Mithun Mansinghani, solicitor general for Oklahoma. Helped file an amicus brief in support of the Department of Commerce.

Thomas Saenz, president of Mexican American Legal Defense and Educational Fund (MALDEF). Plaintiff in lawsuits regarding census question. (@MALDEF)

From The Reading List

New York Times: “The Supreme Court Will Soon Consider Whether the Census Will Include a Citizenship Question” — “The sixth sentence of the Constitution, and the first one that specifically tells the government to do something, established the census.

“It called for an ‘actual enumeration’ every 10 years and, since the end of slavery, requires answers to just two questions: ‘How many people live in the United States?’ and ‘Where do they live?’

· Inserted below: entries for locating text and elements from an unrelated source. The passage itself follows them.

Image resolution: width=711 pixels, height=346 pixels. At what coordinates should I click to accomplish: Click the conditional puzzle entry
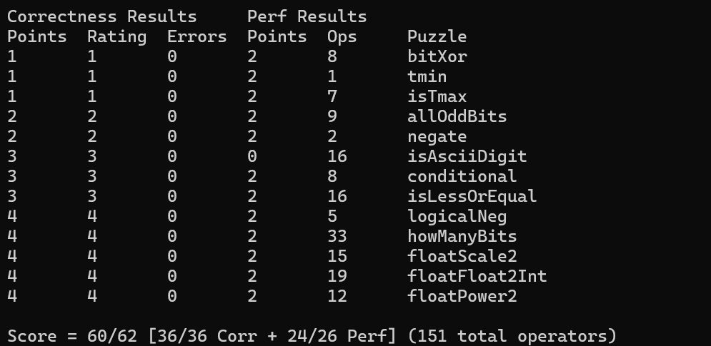462,176
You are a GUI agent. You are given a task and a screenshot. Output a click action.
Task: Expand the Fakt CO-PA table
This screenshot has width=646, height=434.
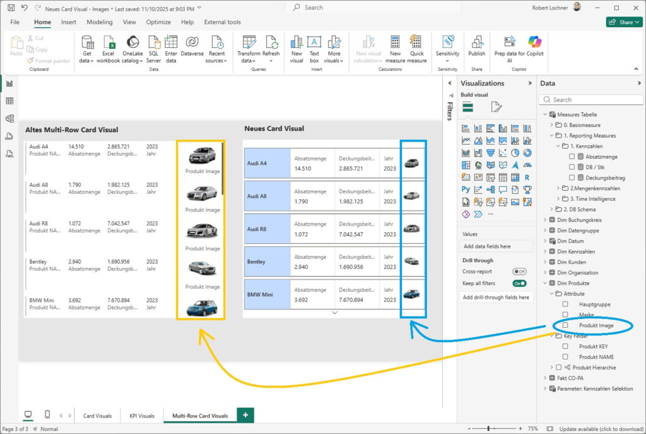[544, 378]
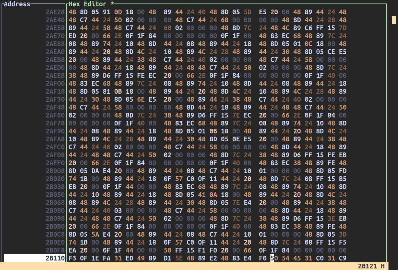Select the first byte ED in row 2AE70

click(72, 36)
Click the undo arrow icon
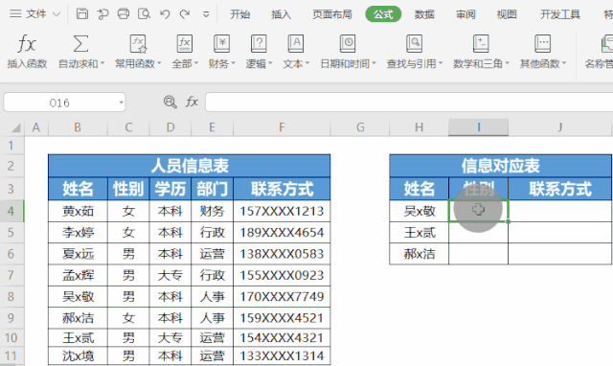This screenshot has height=366, width=613. [x=165, y=14]
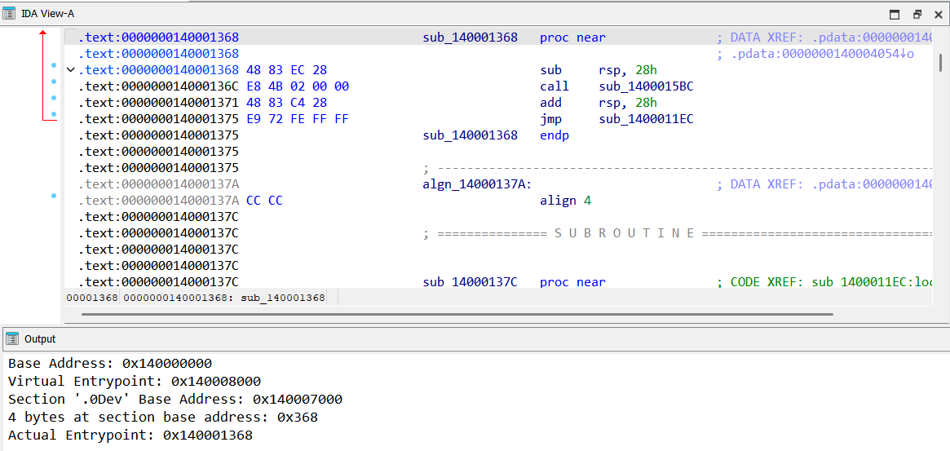The image size is (950, 451).
Task: Collapse the sub_140001368 function chevron
Action: (70, 70)
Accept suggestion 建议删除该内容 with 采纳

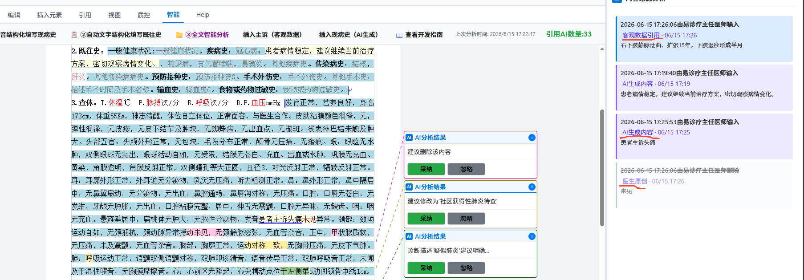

“The answers to those questions are the basis for American democracy, and much more. They determine, for instance, how congressional seats are allocated and where hundreds of billions of dollars of federal money are spent.

“Next week, the Supreme Court will consider whether the Trump administration may add a question about citizenship to the 2020 ‘short form’ questionnaire — the one that goes to every household in the nation. Nobody seriously disputes that this will cause fewer people to participate and will undermine the basic constitutional goal of counting everyone.”

NPR: “Census Bureau Must Be ‘Totally Objective’ On Citizenship Question, Director Says” — “Steven Dillingham, the new director of the U.S. Census Bureau, is refusing to step into the controversy surrounding a potential question for the upcoming national head count.

“The hotly contested question asks, ‘Is this person a citizen of the United States?’

“On Monday, the morning of Dillingham’s most public debut as the head of the federal government’s largest statistical agency, President Trump issued his first tweet about the census and the citizenship question as commander in chief:

“‘Can you believe that the Radical Left Democrats want to do our new and very important Census Report without the all important Citizenship Question. Report would be meaningless and a waste of the $Billions (ridiculous) that it costs to put together!’

“‘I don’t follow tweets, but a few minutes ago, someone mentioned that to me,’ Dillingham told NPR in his first interview with a news organization since he was confirmed by the Senate in January.

“Dillingham said the bureau must remain ‘totally objective’ about the question.

“Multiple lawsuits filed by dozens of states, cities and other groups over the question have dragged the bureau into a yearlong legal battle. Two federal judges have ruled to block the administration’s plans for the question — an issue that has now escalated to the Supreme Court.”

Vox: “A judge has stopped the Trump administration from asking about citizenship in the census” — “A federal judge has struck down the Trump administration’s decision to add a question about citizenship to the 2020 census.

“Judge Jesse M. Furman of the Southern District of New York found that Commerce Secretary Wilbur Ross violated federal law by misleading the public — and his own department — about the reasons for adding the question, which would have forced everyone taking the census to answer whether or not they and others in their household are US citizens.

“The census is supposed to be a count of everyone living in the United States — including noncitizens and even unauthorized immigrants — and the government is constitutionally required to use its count to make decisions about how many seats in Congress and electoral votes each state gets. The lawsuit over the citizenship question was filed by a coalition of blue states (led by New York) worried that asking about citizenship would discourage noncitizens from responding. A skewed undercount would understate the population of diverse states and deprive them of representation.”

Grace Tatter produced this hour for broadcast.